Required action: Each line of the records that holds the word "computer" should be copied out.

Provided records:
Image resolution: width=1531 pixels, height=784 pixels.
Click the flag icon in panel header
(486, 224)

...

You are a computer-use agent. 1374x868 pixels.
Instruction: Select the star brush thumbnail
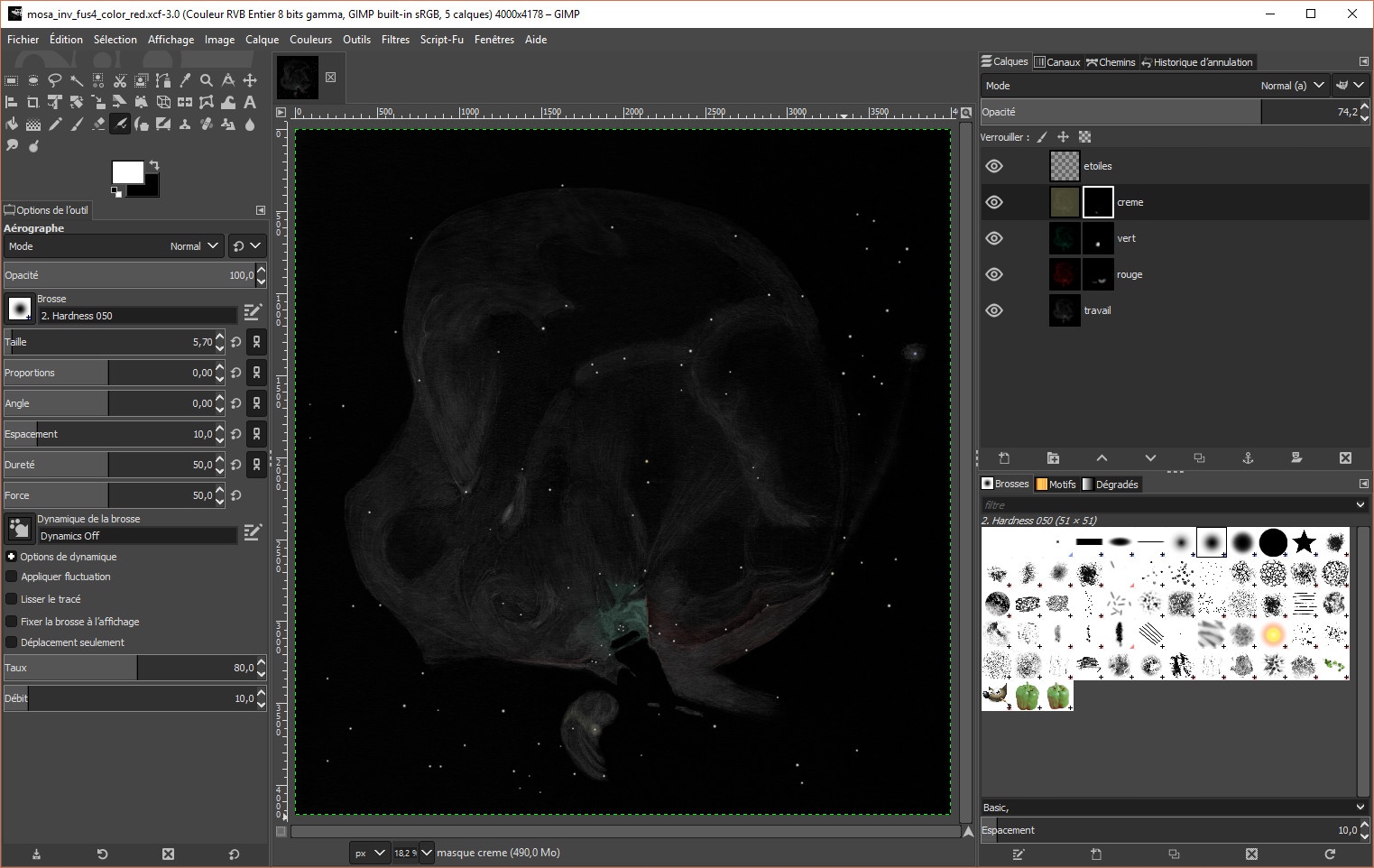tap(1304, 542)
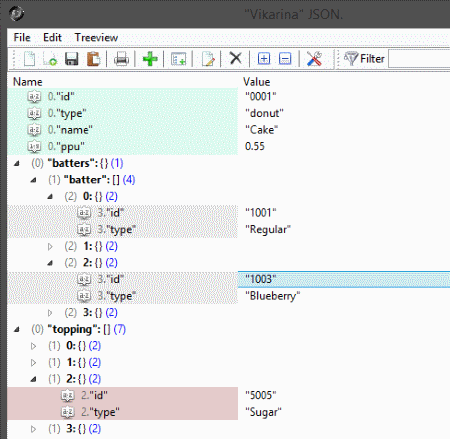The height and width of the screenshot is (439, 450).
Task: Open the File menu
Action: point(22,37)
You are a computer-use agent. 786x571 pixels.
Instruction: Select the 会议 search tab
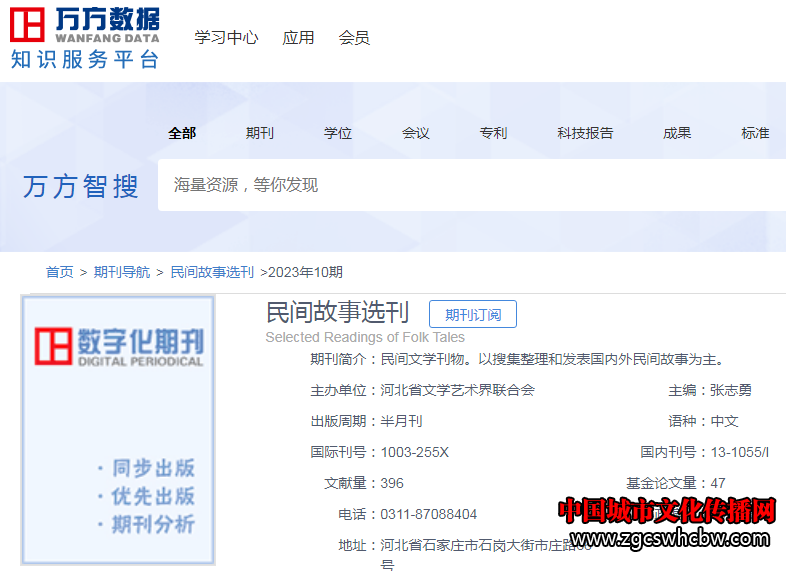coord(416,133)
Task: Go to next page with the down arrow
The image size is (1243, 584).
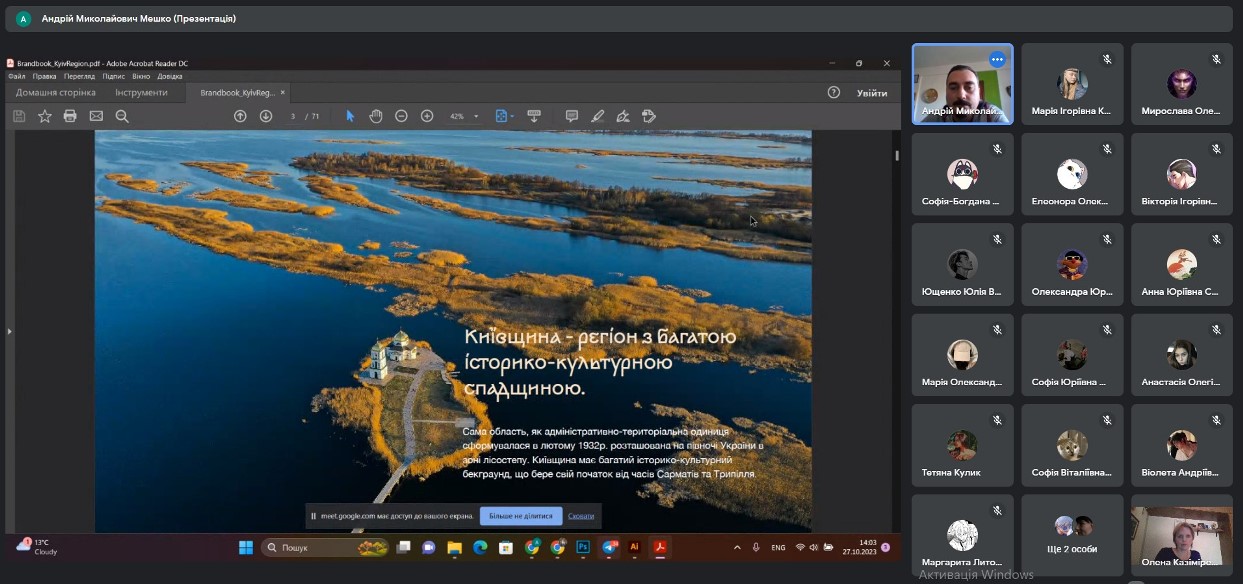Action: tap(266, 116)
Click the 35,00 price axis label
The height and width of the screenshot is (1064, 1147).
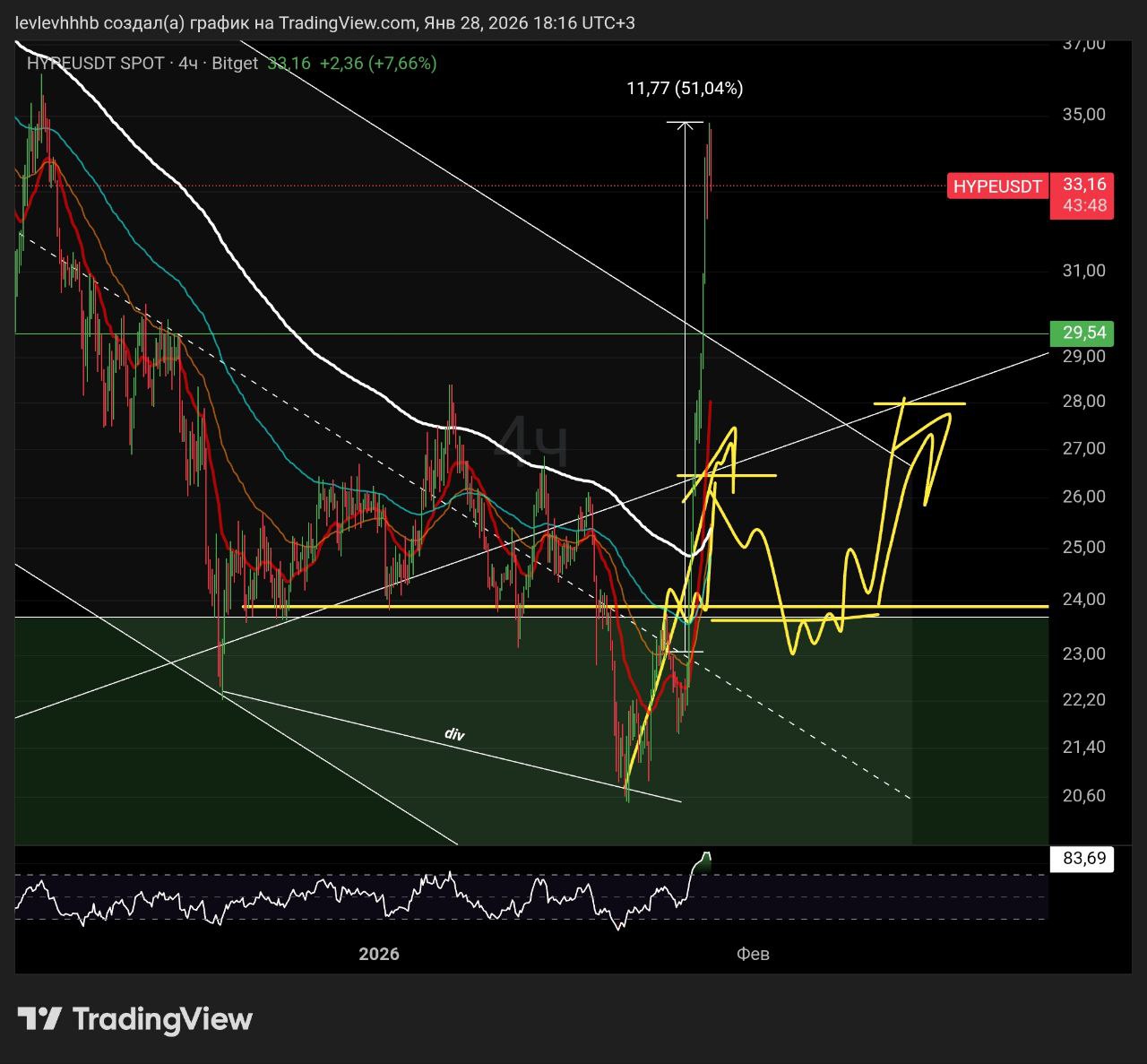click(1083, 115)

* * *

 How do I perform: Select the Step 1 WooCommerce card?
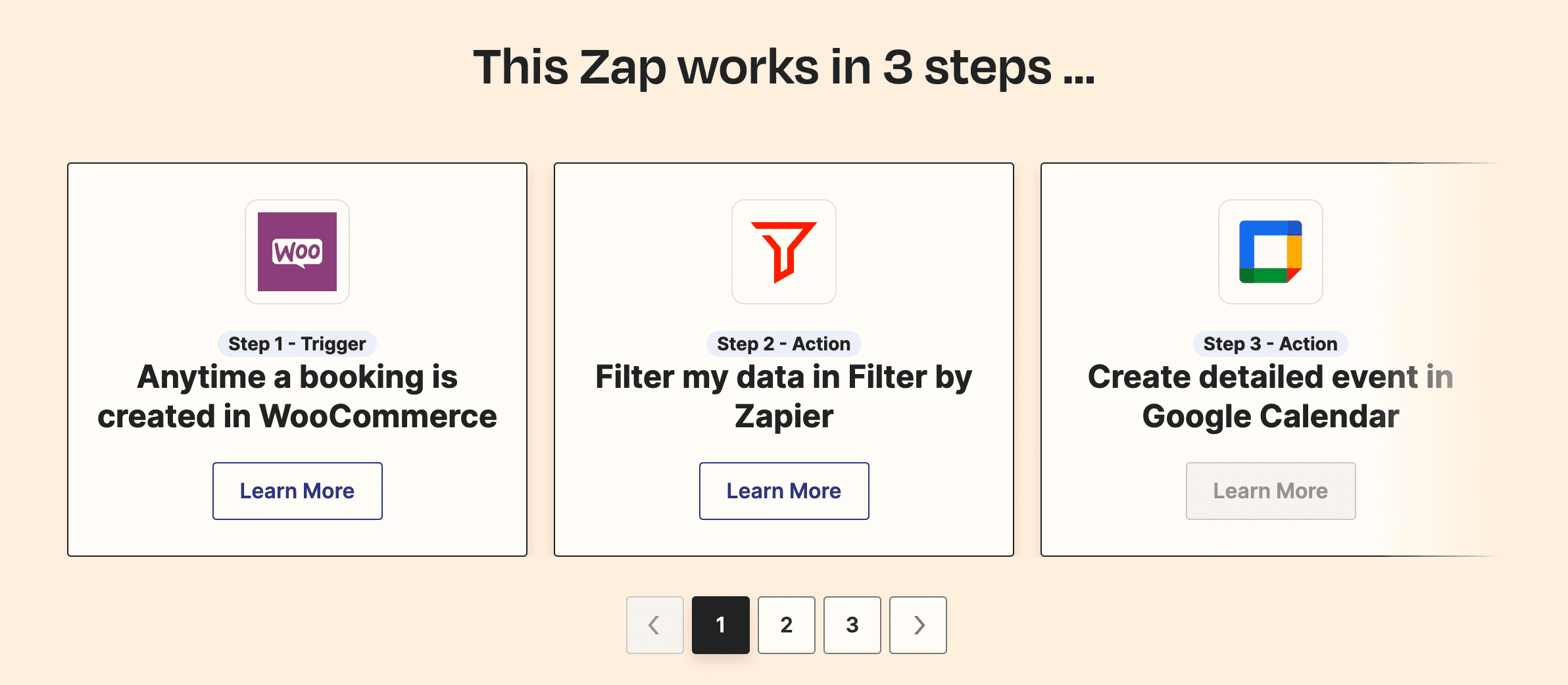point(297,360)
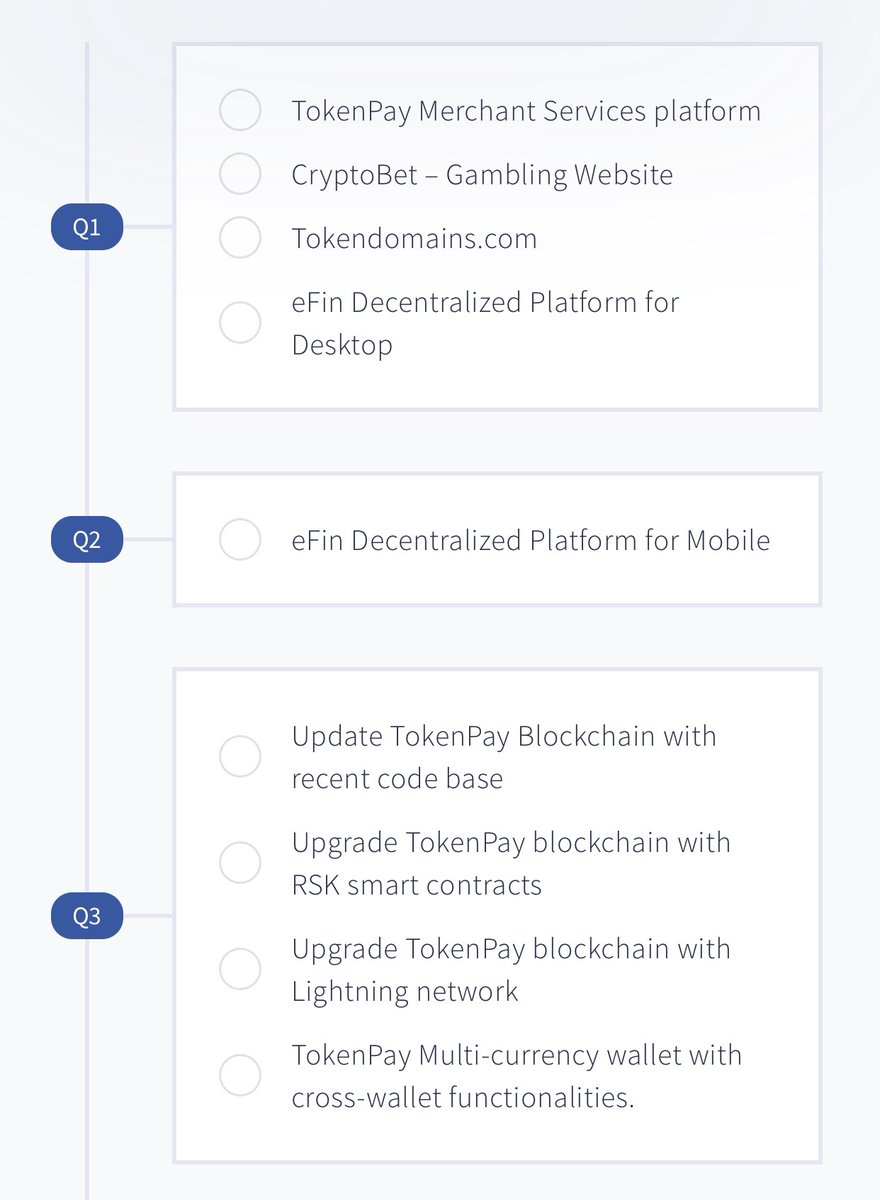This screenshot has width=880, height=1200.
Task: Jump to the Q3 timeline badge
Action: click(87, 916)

Your solution:
You are a computer-use agent. 1374x868 pixels.
You are a computer-use agent. 786x571 pixels.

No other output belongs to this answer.